Among “ancient astronaut” theorists, inhabiting a realm somewhere between pseudo-science and science fiction (see my 2008 overview at The Smart Set), the most elusive and alluring is Zecharia Sitchin. The New York Times‘s Corey Kilgannon has just done us the service of profiling the man, even offering a glimpse into the Upper West Side apartment where he has lived for 54 years:
Born in Russia and raised in Israel, Mr. Sitchin studied economics in London and worked as a journalist and editor in Israel before moving to New York in 1952. Here, he was an executive at a shipping company and, with his wife of 66 years (she died in 2007), raised two daughters. He spent his free time studying, leading archaeological tours to ancient sites and spreading his unusual gospel.
Starting in childhood, he has studied ancient Hebrew, Akkadian and Sumerian, the language of the ancient Mesopotamians, who brought you geometry, astronomy, the chariot and the lunar calendar. And in the etchings of Sumerian pre-cuneiform script — the oldest example of writing — are stories of creation and the cosmos that most consider myth and allegory, but that Mr. Sitchin takes literally.

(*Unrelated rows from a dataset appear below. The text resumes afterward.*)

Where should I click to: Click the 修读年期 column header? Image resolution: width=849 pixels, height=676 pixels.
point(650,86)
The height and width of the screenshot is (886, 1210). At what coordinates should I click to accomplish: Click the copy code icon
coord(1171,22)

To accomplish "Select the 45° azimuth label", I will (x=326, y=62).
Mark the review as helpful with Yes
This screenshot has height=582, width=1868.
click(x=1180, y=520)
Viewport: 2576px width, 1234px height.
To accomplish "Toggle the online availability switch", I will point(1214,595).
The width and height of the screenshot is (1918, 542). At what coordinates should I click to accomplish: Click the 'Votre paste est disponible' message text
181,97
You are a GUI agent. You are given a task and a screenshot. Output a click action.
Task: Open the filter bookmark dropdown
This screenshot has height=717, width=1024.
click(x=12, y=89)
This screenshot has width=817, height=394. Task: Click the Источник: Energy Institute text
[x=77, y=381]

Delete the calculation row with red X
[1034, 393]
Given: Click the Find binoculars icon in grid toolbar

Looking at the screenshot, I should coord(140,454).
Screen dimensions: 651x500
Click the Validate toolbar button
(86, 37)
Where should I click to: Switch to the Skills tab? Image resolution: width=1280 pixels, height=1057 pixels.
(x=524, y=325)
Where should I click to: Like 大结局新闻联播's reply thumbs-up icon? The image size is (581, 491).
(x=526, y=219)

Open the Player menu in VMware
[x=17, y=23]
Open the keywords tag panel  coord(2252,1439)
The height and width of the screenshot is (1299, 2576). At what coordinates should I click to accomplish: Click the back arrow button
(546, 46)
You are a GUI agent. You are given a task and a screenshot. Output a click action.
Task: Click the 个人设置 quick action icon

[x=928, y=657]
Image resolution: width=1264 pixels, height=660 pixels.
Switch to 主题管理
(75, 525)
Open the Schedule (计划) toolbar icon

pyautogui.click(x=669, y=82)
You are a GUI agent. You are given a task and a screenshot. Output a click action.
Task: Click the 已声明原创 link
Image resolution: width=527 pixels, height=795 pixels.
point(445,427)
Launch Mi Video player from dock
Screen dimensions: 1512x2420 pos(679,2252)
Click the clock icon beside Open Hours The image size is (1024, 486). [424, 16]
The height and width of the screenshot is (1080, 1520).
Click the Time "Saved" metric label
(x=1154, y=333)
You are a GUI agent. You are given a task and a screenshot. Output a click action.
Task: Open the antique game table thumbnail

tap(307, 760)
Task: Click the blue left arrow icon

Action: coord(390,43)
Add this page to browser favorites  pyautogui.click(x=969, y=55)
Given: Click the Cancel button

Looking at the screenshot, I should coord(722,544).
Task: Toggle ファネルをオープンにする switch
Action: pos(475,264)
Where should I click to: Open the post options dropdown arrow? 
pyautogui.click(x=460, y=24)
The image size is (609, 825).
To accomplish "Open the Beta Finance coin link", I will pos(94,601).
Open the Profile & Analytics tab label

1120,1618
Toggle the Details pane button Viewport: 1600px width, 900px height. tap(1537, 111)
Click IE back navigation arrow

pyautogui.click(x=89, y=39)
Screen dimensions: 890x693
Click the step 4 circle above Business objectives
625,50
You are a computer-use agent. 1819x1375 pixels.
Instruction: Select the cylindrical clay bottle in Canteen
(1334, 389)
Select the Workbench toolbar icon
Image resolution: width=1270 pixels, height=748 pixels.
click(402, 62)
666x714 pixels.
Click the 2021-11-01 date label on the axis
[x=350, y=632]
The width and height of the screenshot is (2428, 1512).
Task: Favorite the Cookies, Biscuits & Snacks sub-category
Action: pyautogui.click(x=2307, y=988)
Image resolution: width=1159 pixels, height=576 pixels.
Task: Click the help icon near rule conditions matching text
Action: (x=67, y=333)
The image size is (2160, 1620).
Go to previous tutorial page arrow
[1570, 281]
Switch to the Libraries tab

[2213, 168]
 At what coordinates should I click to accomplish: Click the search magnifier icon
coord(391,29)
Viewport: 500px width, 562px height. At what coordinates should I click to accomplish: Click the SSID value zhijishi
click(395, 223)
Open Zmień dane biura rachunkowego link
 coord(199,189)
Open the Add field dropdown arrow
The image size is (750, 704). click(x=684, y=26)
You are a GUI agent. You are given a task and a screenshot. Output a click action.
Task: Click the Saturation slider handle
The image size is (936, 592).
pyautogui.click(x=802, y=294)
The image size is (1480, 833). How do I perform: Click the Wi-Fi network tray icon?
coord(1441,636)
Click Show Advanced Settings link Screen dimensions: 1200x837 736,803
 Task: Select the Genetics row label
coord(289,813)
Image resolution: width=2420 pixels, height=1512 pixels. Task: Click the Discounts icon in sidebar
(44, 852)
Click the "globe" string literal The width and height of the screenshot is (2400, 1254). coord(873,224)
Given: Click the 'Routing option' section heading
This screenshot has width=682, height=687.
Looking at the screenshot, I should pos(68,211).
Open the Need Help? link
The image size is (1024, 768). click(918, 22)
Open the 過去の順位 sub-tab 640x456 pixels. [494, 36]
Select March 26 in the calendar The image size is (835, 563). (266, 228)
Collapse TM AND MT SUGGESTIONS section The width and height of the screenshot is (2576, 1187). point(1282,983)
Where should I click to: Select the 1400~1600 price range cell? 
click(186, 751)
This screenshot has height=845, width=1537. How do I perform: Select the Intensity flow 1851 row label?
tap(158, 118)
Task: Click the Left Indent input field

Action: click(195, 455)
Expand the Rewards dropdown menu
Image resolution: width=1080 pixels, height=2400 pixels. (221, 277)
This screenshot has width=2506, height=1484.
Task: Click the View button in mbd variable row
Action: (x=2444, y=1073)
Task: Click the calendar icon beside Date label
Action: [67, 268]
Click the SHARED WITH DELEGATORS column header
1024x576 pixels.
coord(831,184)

In his kitchen, Mr. Sitchin pulled two Danish out of a Zabar’s bag and began to explain. It starts with the planet Nibiru, whose long, elliptical orbit brings it near Earth once every 3,600 years or so. The planet’s inhabitants were technologically advanced humanlike beings, Mr. Sitchin said, standing about nine feet tall. Some 450,000 years ago, they detected reserves of gold in southeast Africa and made a colonial expedition to Earth, splashing down in what is now the Persian Gulf.